The American Law of Taxation: As Determined in the Courts of Last Resort gives a summary of the ensuing case law relationship between taxation and compensation, as of 1884 (p. 31 of the book, p. 100 in the PDF):
Taxation differs from the power of eminent domain in this: that it has
no thought of compensation by way of return for that which it takes
and applies to the public good, further than all derive benefit from
the purposes to which it is applied; in other words, that the support
of government and other objects of public utility promoted by taxation
are supposed to return to the individual the same which has been taken
from him, as his share of the public burden
The limitation in the constitution that private property shall not be
taken for public use, refers solely to the right of eminent domain,
and not to taxation or special assessments for local benefits.
(both quotes with long lists of supporting state law citations). The New York case People v. Mayor of Brooklyn, 4 N.Y. 419 apparently overturned its prior ruling (I think the citation is 6 Barb. 214, which I can't track down), commenting on the earlier ruling on an assessment.
The supreme court reversed and annulled the assessment, holding...
That money is property; that it can not be taken from a
citizen for public use by the right of eminent domain, without just
compensation; and that the enhancement in value of the relators'
lands, by the grading and paving of Flushing avenue, is not that just
compensation within the meaning of the constitution.
The later court gets out of this, noting that
Taxation exacts money, or services, from individuals, as and for their
respective shares of contribution to any public burden. Private
property taken for public use by right of eminent domain, is taken not
as the owner's share of contribution to a public burden, but as so
much beyond his share. Special compensation is therefore to be made in
the latter case, because the government is a debtor for the property
so taken; but not in the former, because the payment of taxes is a
duty and creates no obligation to repay, otherwise than in the proper
application of the tax.
Taxation operates upon a community or upon a class of persons in a
community and by some rule of apportionment. The exercise of the right
of eminent domain operates upon an individual, and without reference
to the amount, or value exacted from any other individual, or class of
In other words, the Takings and Just Compensation clauses are understood to be about the power of eminent domain, which specially burdens the individual, and that is distinct from the general burdening of society that is taxation.

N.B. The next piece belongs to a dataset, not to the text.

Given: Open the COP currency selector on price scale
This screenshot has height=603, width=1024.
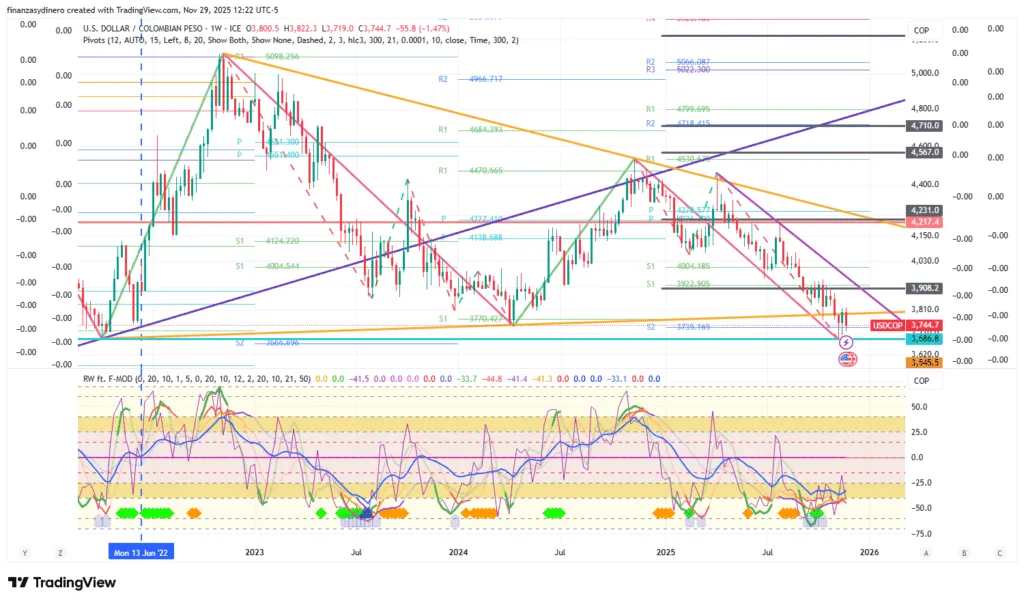Looking at the screenshot, I should click(x=921, y=30).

There are, as far as I know, no finely-tuned SCOTUS rulings on the relation between the Just Compensation clause and the tax and spend clause. There is case law that holds that there is no contradiction between the power to tax and the Fifth Amendment. For example McCray v. US, 195 U.S. 27:
While both the Fifth and Tenth Amendments qualify, insofar as they are
applicable, all the provisions of the Constitution, nothing in either
of them operates to take away the grant of power to tax conferred by
the Constitution upon Congress, and that power being unrestrained
except as limited by the Constitution, Congress may select the objects
upon which the tax shall be levied, and, in exerting the power, no
want of due process of law can possibly result, and the judiciary
cannot usurp the functions of the legislature in order to control that
branch of the Government in exercising its lawful functions.

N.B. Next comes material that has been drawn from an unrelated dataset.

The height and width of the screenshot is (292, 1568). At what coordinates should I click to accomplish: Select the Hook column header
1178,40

And Brushaber v. Union Pacific, 240 U.S. 1:
So far as the due process clause of the Fifth Amendment is relied
upon, it suffices to say that there is no basis for such reliance,
since it is equally well settled that such clause is not a limitation
upon the taxing power conferred upon Congress by the Constitution; in
other words, that the Constitution does not conflict with itself by
conferring, upon the one hand, a taxing power, and taking the same
power away, on the other, by the limitations of the due process
This however says that taxation laws do not violate the due process requirement.